October 11, 2011

Six Trends in Sales Performance Management

Sales Performance Management (SPM) solutions are proving to be incredibly valuable for organizations that adopt them.  According to research firm Gartner, organizations that implement compensation management solutions can expect to reduce errors by more than 90%, reduce processing times by more than 40% and reduce IT/Admin staffing by more than 50%.[1] 

SPM solutions are becoming attractive not only because early adopters are achieving success but also because there is increasing pressure on compensation teams to deliver more.  Organizations are demanding more than just accurate commission statements that are delivered on time.   They need visibility, analysis and oversight into the entire variable compensation process as they want to understand better what is working and what isn’t.   

While the majority of organizations still manage incentive compensation with home-grown solutions, or lots of Excel spreadsheets, more organizations are retiring these solutions in favor of a more complete packaged incentive compensation and sales performance management system. With this rapid SPM adoption new trends are starting to emerge.  This paper discusses the top six trends that are influencing organizations who are considering implementing new software solutions to help them improve sales performance and incentive compensation practices.

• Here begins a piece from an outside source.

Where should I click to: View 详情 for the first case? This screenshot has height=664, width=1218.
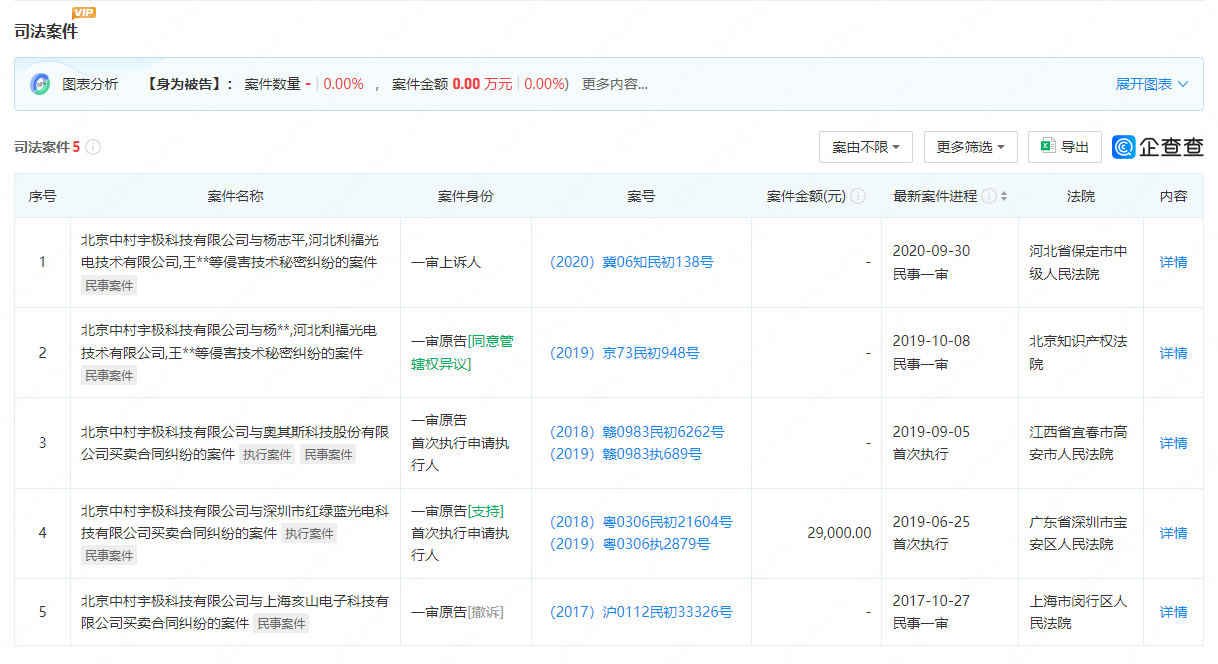(1173, 262)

Over the next few weeks I will discuss each of the 6 trends.     

The first...

Trend 1:  Increasing Business Complexity 

In a recent study conducted by the Economist[2] an overwhelming majority of survey respondents (86%) think that business has become more complex in the past three years, many describing their businesses as chaotic.  This increasing complexity is often driven by the reality that organizations produce more products, sell in more markets, through more channels with more complex workflow processes.  These organizations also have an increased need for speed when it comes to getting results.  Adding to this challenge is that many organizations are struggling just to keep up with an ever-increasing volume of data.  Over the past couple of years organizations increased the amount of data stored by a staggering 62%[3].  With this hectic pace of change it is easy to see why existing technologies, plans and processes in sales compensation cannot keep up with new requirements.

Most organizations do not expect the rate of change nor the ability to capture data to decrease in the coming years.   Most home-grown and spreadsheet based systems were implemented years ago and were never designed to handle the volume of data, rate of change, expanding product lines and desire for increased analytics, modeling and reporting.  It is not uncommon to see that today’s compensation systems need to be able to efficiently handle millions of transactions a day in order to manage sales reporting and incentive compensation calculations.  

When considering SPM technology, evaluation teams must consider their requirements to quickly load data, calculate commissions and produce the necessary outputs.  They should also estimate, to the best of their ability, data volumes and complexity for the next few years to ensure that the application is capable of handling those volumes.  Organizations looking to implement new systems are well advised to try and determine their performance requirements and conduct a scalability and performance test when looking at acquiring new software.

[1] Gartner Marketscope for Sales Incentive Compensation Management Software, Michael Dunne, March 2010

[2] The Complexity Challenge, How businesses are bearing Up,  Economist Intelligence Unit, 2011

[3] EMC annual shareholders meeting presentation.